Two of the open-door outer offices seen from the corridor with black marble tiles were unoccupied. I pounded on the closed white-painted doors. A dignified ‘Kenema-looking man’ (don’t ask me what a ‘Bonthe Man’ or ‘Koinadugu Man’ looks like) in subdued-coloured well-below-the-knee traditional Nigerian-cut top, with same coloured trousers, greeted me with that ‘Islamic dignity’ which typifies ‘Kenema’s Islamic elite’; and in silence walked me to the Secretary’s office; and the Secretary, after I had introduced myself, almost hurriedly ushered me to the office of the Managing Director of the SLPMC, Henry Yamba Kamara. I joked that the location of his office, without a lift, was ‘discriminatory against over-50s’. He smiled uneasily at that. (He appeared embarrassed when in the middle of our interview the electricity from the national grid switched off; and, all efforts to get electricity from the SLPMC’s generator failed. He showed concerned as I had to leave his office and walked on the stairway that was lit by candles – like it would be 18th Century England).

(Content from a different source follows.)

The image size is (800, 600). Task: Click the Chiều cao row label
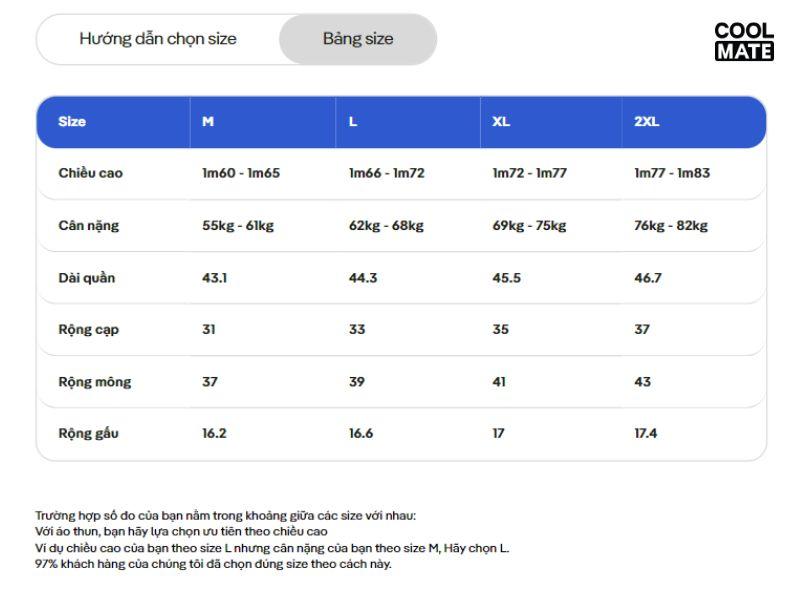pyautogui.click(x=90, y=173)

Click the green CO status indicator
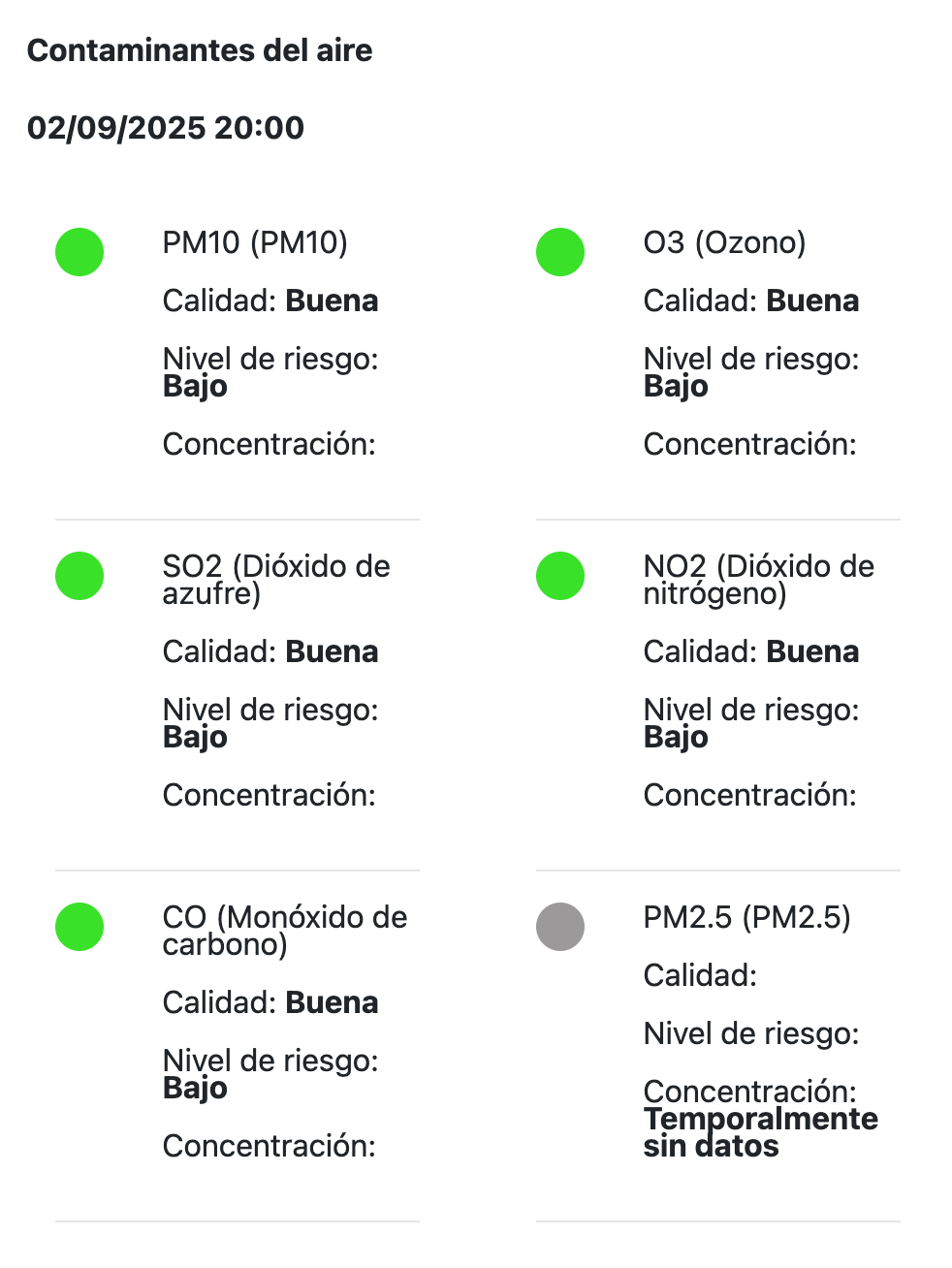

The symbolisms of the scenario I describe above; the name of the company – “Produce Marketing….”; the emphasis of President Koroma’s government on ‘agriculture’, and his avowed aim of ‘running the country like a business’; the erudition and enthusiasm of the academically-and-professionally-qualified Henry Yamba Kamara (Master of Science in Management and Quality Control, Leicester University Center for Excellence, in 2004; from Liverpool’s John Moore University, a Masters degree in Corporate Governance in 2006; from the world’s No 1 university, Harvard University, a diploma in Practice of Trade and Policy, in 2007; and, currently, a doctorate degree student in International Trade, University of Wales, United Kingdom. From 2000 until he took up his present position a year ago, Henry Yamba Kamara played a pivotal role in the formation and management of the Standards Bureau, the Sierra Leone International Export Promotion Agency; and was Director of Export Development in the trade ministry for several years in the early 2000s); the daunting challenges that Henry Yamba Kamara is enmeshed in (World Bank/IMF ‘trade liberalization’ panacea of the 1980s which many of Africa’s elite would argue when imbibed would be liking committing ‘political and economic hare kare’; the Big Powers-imposed elixir of ‘privatization’ on the poor nations – which was like selling off the prized million dollar jewellery of the family for a few dollars; the deep-seated inferiority complex of most of the Sierra Leonean governing elite that make to see nothing wrong with nearly all the real wealth of the country being taken over by foreigners, or, ‘citizens’ who don’t have a vested interest in the political and social stability of the nation) are too scary a combination of problems for a relatively young man, born in Yonibana, Tonkolili District, on 4th March, 1965. Five Lebanese Families Control 80% of Cocoa Export Market The agriculture ‘experts’ in Sierra Leone tell us that about 60% of our people are farmers– hand-to-mouth poverty-stricken farmers.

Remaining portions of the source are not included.